Instruction 1: Copy the forum thread about Sonos and Alexa word for word, from "5 - Alexa sends" up to and including "to do something.".
Instruction 2: Decide whether each statement below agrees with the forum thread about Sonos and Alexa. Answer yes or no, and quote the deciding words from the thread. (a) The first poster has used Sonos for three or four years. (b) The first poster finds steps 1 to 3 of the described process unclear. (c) The reply states that Alexa gives each Sonos unit its own unique device number.
Instruction 3: Continue the forum thread about how Sonos works with Alexa from where it stops.

Source:
Skip to main content
So a very new poster to the forums but a user of them and Sonos for 3 or 4 years. Having searched the forums I have been unable to find a more detailed description of how the integration with Alexa works beyond that given in interesting posts like https://en.community.sonos.com/amazon-alexa-and-sonos-229102/sonos-alexa-and-local-nas-stored-music-6791479/index1.html



These posts describe the process along the lines of

1 - echo hears you

2- echo sends voice to Alexa servers

3 - Alexa servers translate voice to text

4 - Alexa servers process the request, determining what music to play on what speakers

5 - Alexa sends request to Sonos cloud.

6 - Sonos cloud sends request to your speakers.



Steps 1 to 3 seem straight forward, it is after that point that the process is less clear.



The Sonos cloud (presumably this is a true cloud service?) cannot directly send the request to the local Sonos device(s) as the local firewall will block an incoming request, so life must be a bit more complicated.

Clearly something has to process the request but that may be different service depending upon the type of request or it may be that the request is processed in parts e.g. once alexa has created the text it passes it to the Sonos cloud which converts that into a command string which is then sent somewhere else. There are clearly a number of options. In all cases though somehow the local Sonos device must be instructed to do something.

It feels as though the request must be passed back to the echo as response containing a packaged command string. The Echo would then unpack and forward the command onto the specified Sonos device. This though would make it easy to deal with multiple music services which appears not to be the case. So that is not the solution which leaves the core questions - what happens once Alexa has converted the voice command to text and how does this get back to the Sonos device.



If I have failed to find the thread which answers this I apologise but would be grateful to be pointed in the right direction
I think it is more like:



1. Setup Sonos Alexa skill - now Alexa assigns each Sonos unit its own unique device # in the alexa app. Just like each Echo speaker has its own device #.

Data lines:
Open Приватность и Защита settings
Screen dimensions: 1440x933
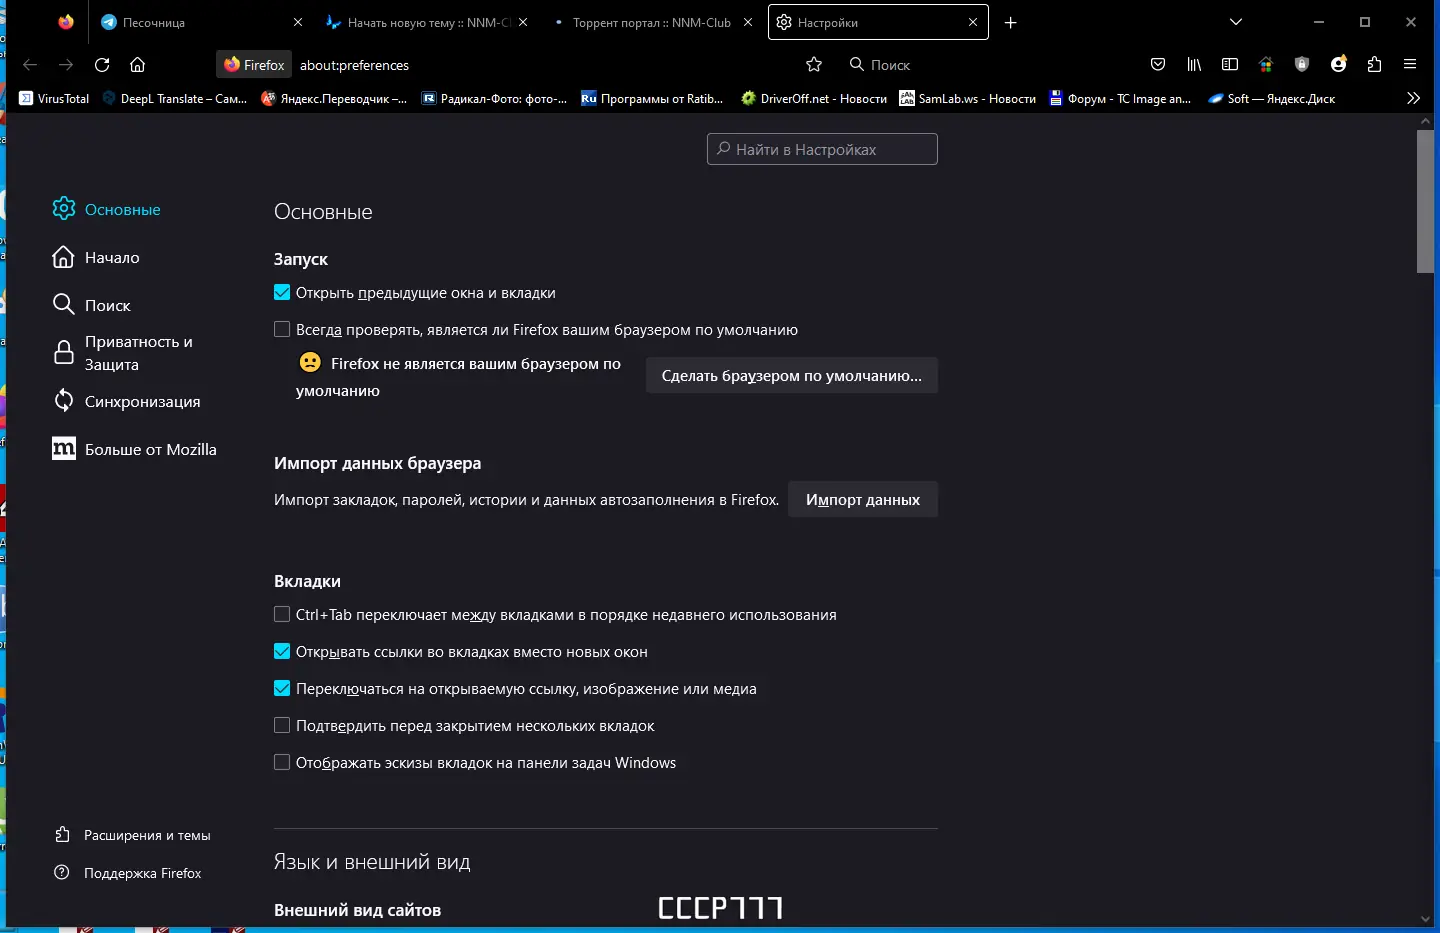(139, 352)
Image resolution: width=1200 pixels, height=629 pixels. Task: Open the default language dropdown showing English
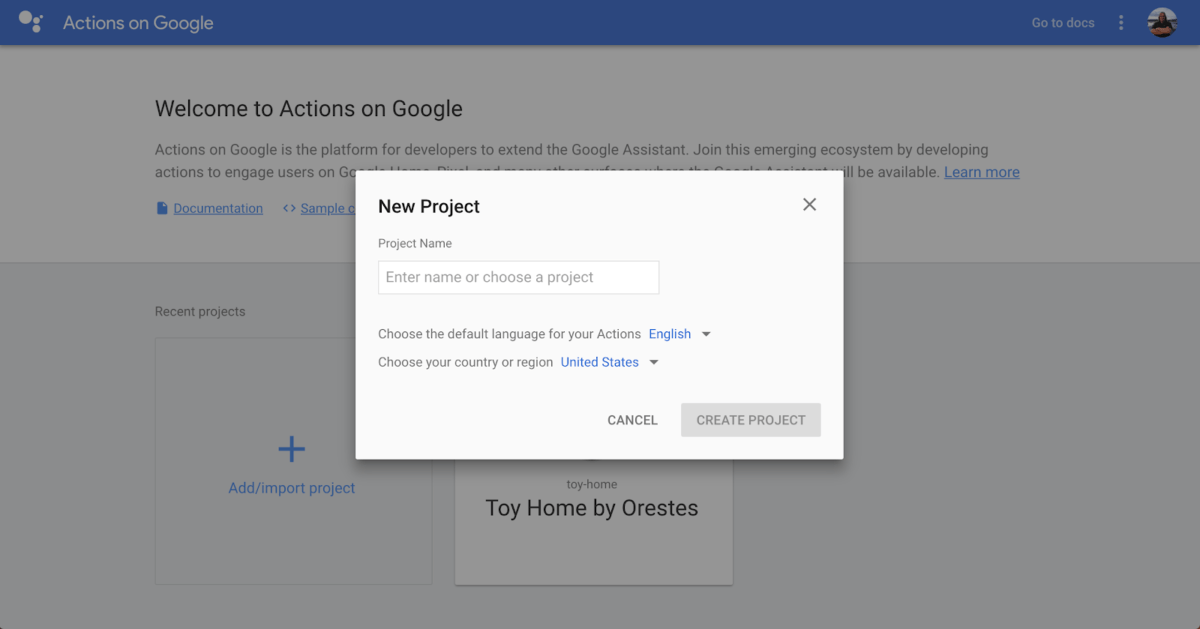coord(680,334)
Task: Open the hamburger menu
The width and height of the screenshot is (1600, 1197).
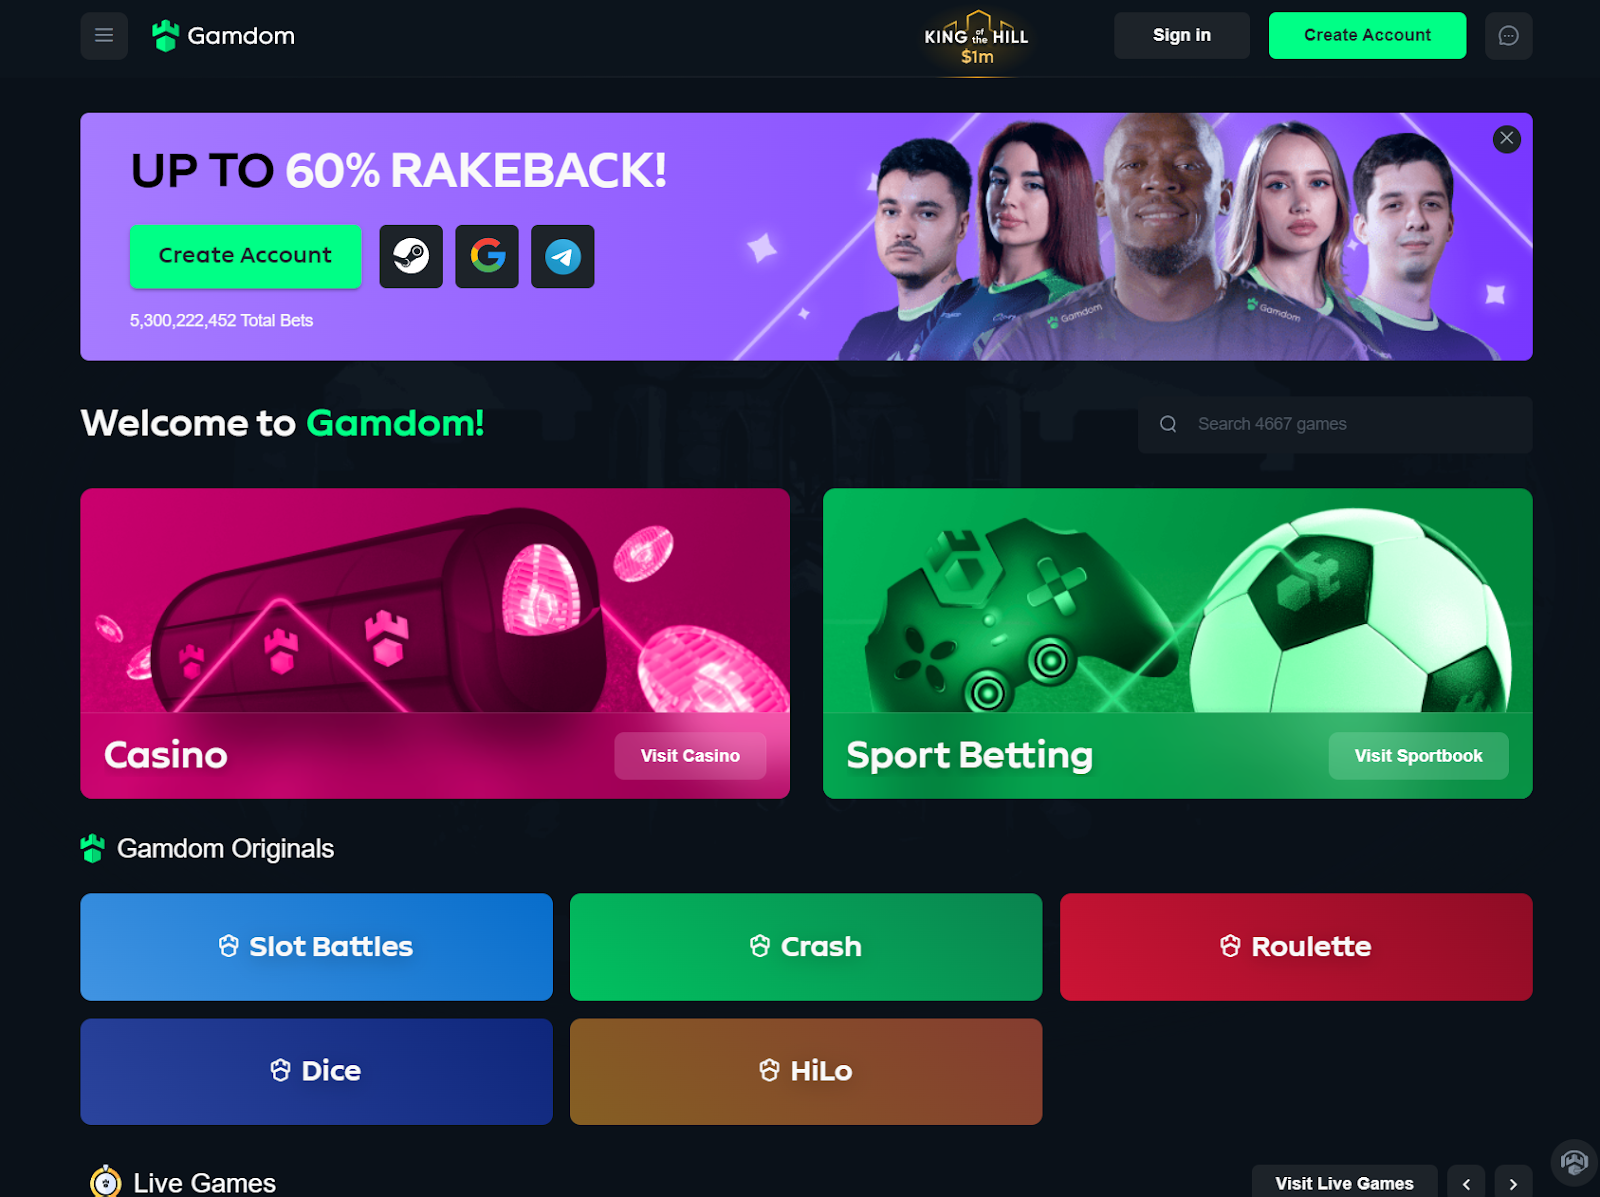Action: pyautogui.click(x=104, y=36)
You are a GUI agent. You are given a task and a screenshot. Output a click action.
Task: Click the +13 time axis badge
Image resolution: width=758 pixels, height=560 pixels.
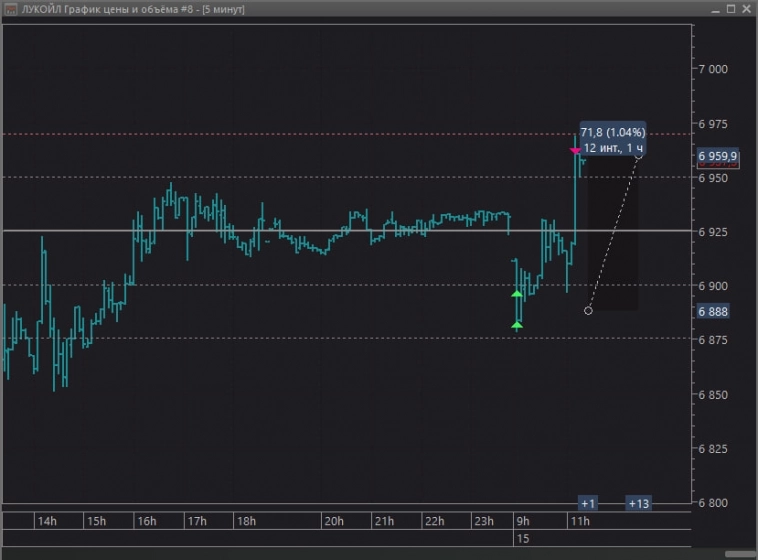click(638, 503)
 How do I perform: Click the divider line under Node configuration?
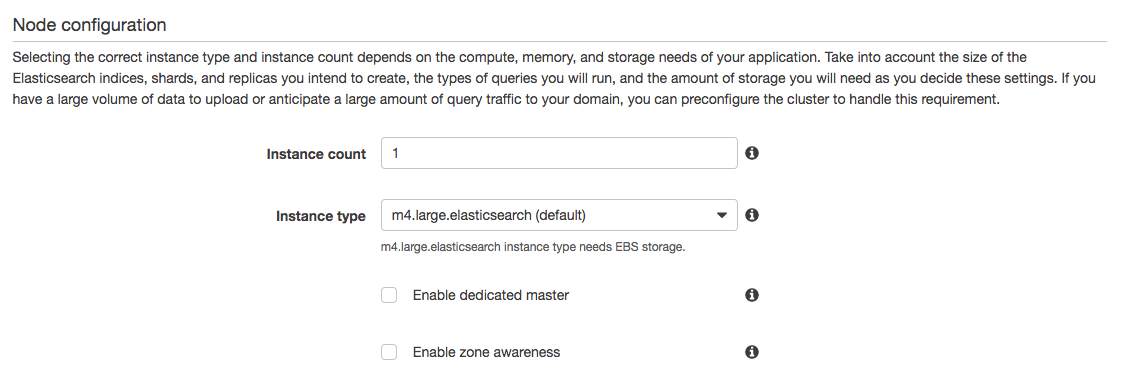click(559, 42)
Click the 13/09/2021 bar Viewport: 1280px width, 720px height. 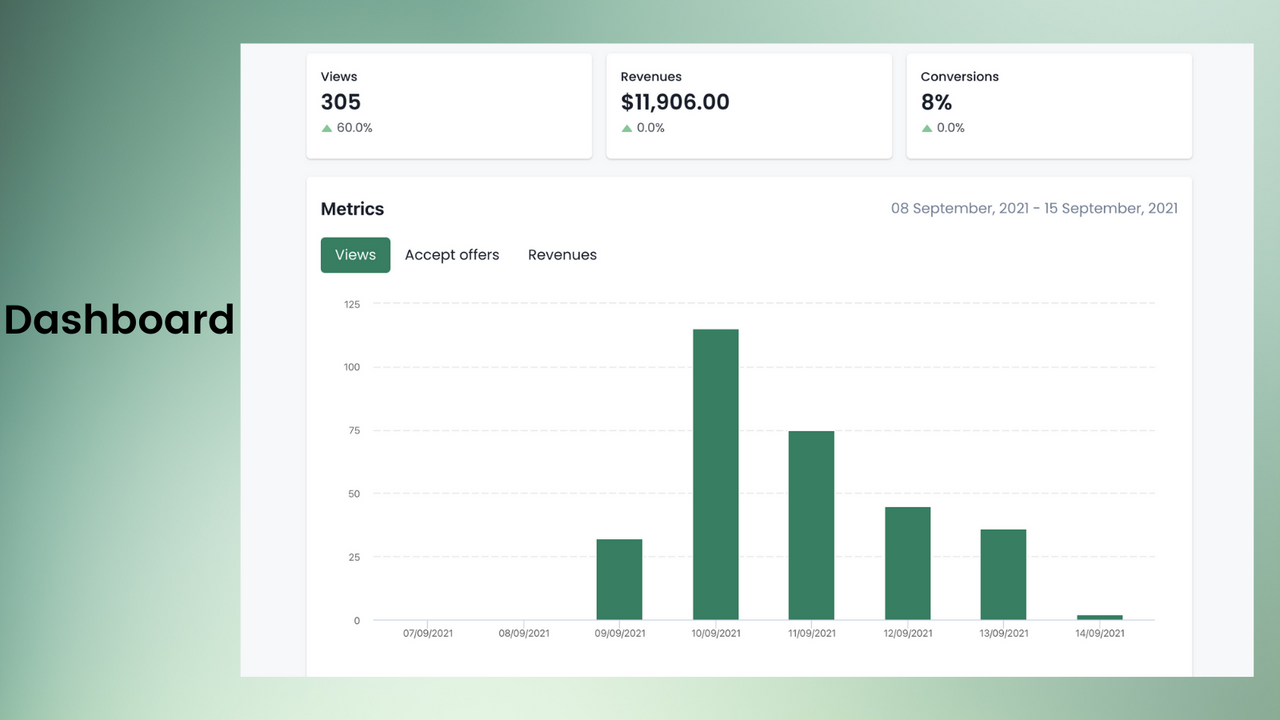pos(1003,570)
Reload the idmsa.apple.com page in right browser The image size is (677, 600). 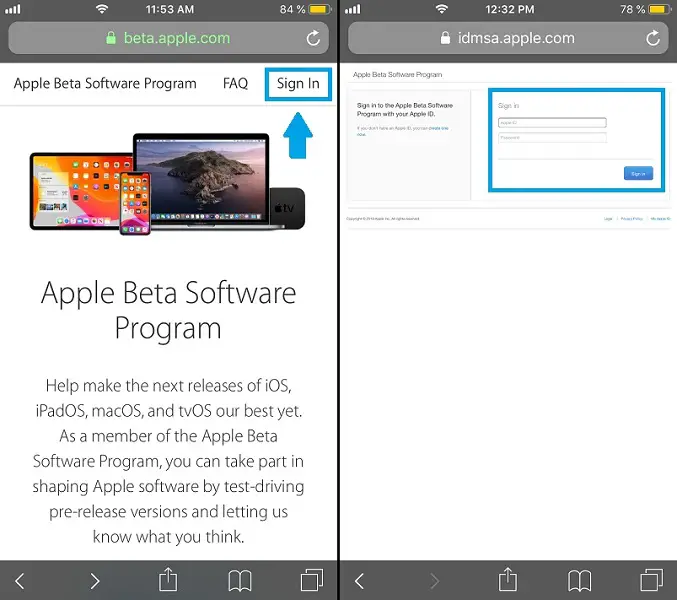tap(653, 39)
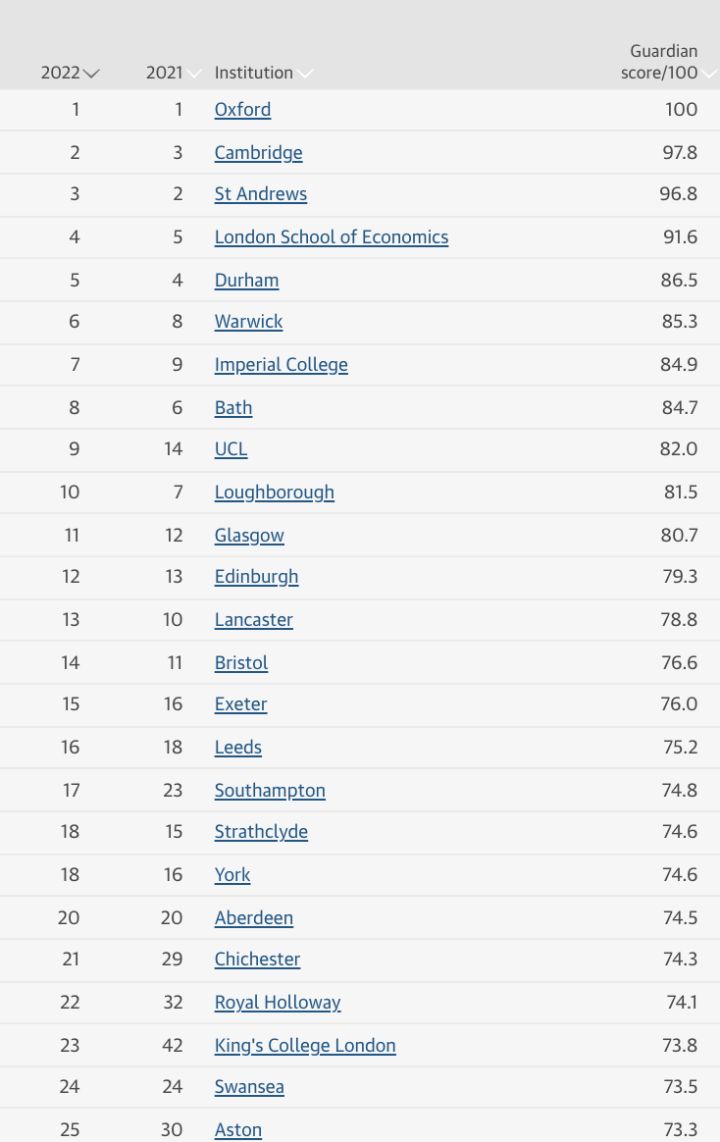
Task: Open the Warwick institution page
Action: [x=248, y=322]
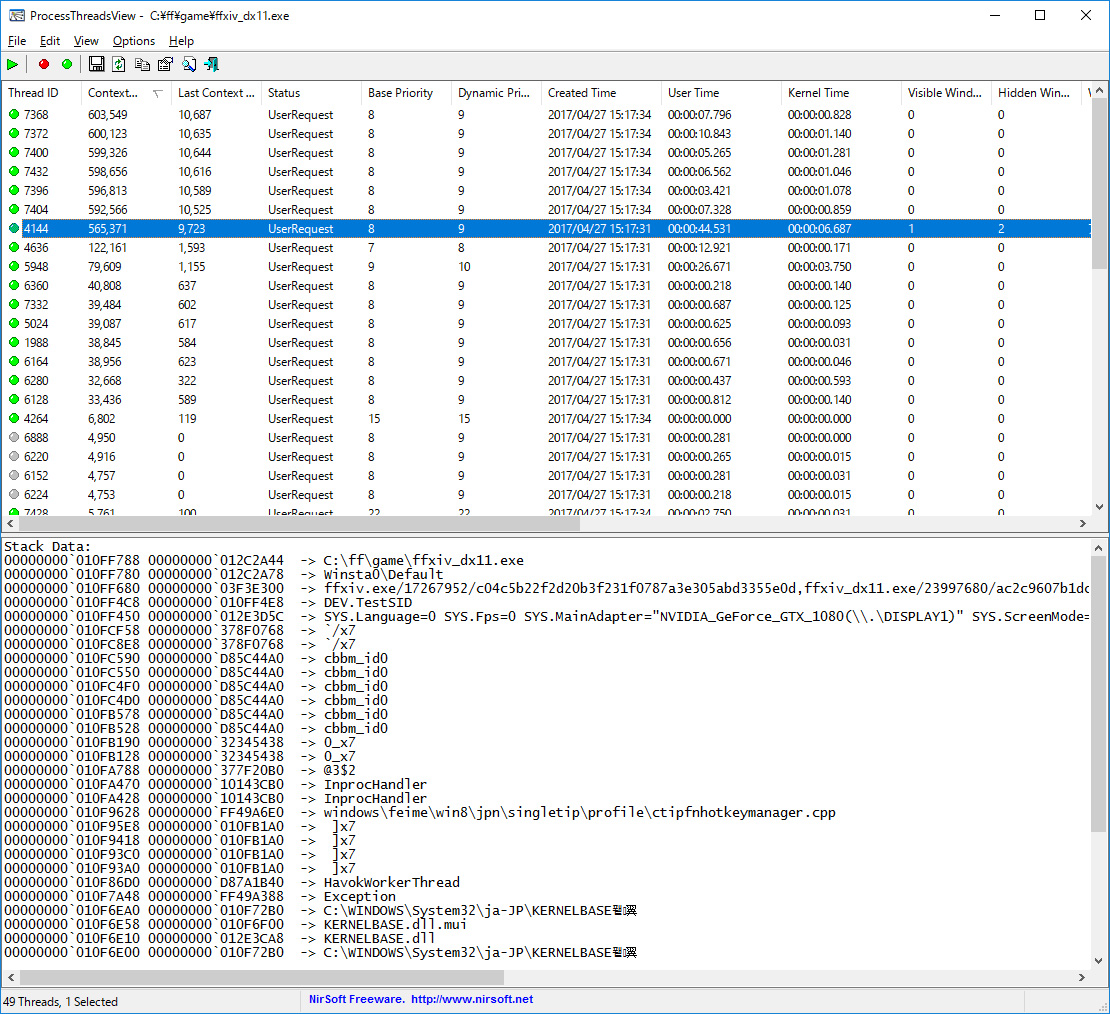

Result 1:
5 - Alexa sends request to Sonos cloud.

6 - Sonos cloud sends request to your speakers.



Steps 1 to 3 seem straight forward, it is after that point that the process is less clear.



The Sonos cloud (presumably this is a true cloud service?) cannot directly send the request to the local Sonos device(s) as the local firewall will block an incoming request, so life must be a bit more complicated.

Clearly something has to process the request but that may be different service depending upon the type of request or it may be that the request is processed in parts e.g. once alexa has created the text it passes it to the Sonos cloud which converts that into a command string which is then sent somewhere else. There are clearly a number of options. In all cases though somehow the local Sonos device must be instructed to do something.

Result 2:
(a) Yes: "a user of them and Sonos for 3 or 4 years"
(b) No: "Steps 1 to 3 seem straight forward, it is after that point that the process is less clear."
(c) Yes: "now Alexa assigns each Sonos unit its own unique device # in the alexa app."

Result 3:
2. echo hears you

3. echo sends voice to alexa servers

4. Alexa translates voice to test

5. Alexa processes request and determines music to play and to what device #

6. Alexa pushes the song requested to your Sonos device (the Sonos device acting no different then an Echo device).



That is why you can only use Amazon music services. Amazon can only push its allowable music services to your Sonos. Therefore, there is no way to play other music sources that you have in your Sonos App (such as Apple Music, local library etc.). Alexa sees no music on your local system only serves music from Amazon to your device.



Sonos speaker is just and Echo then with no microphone (of course unless you get the Sonos One with Alexa built in).
Thank you Chris.

You have not included the Sonos cloud in your sequence which other posts have included. I had assumed as a minimum Sonos had to keep a record of what external services are subscribed to so that something (Alexa/AWS / Sonos) can validate that you have access to the service.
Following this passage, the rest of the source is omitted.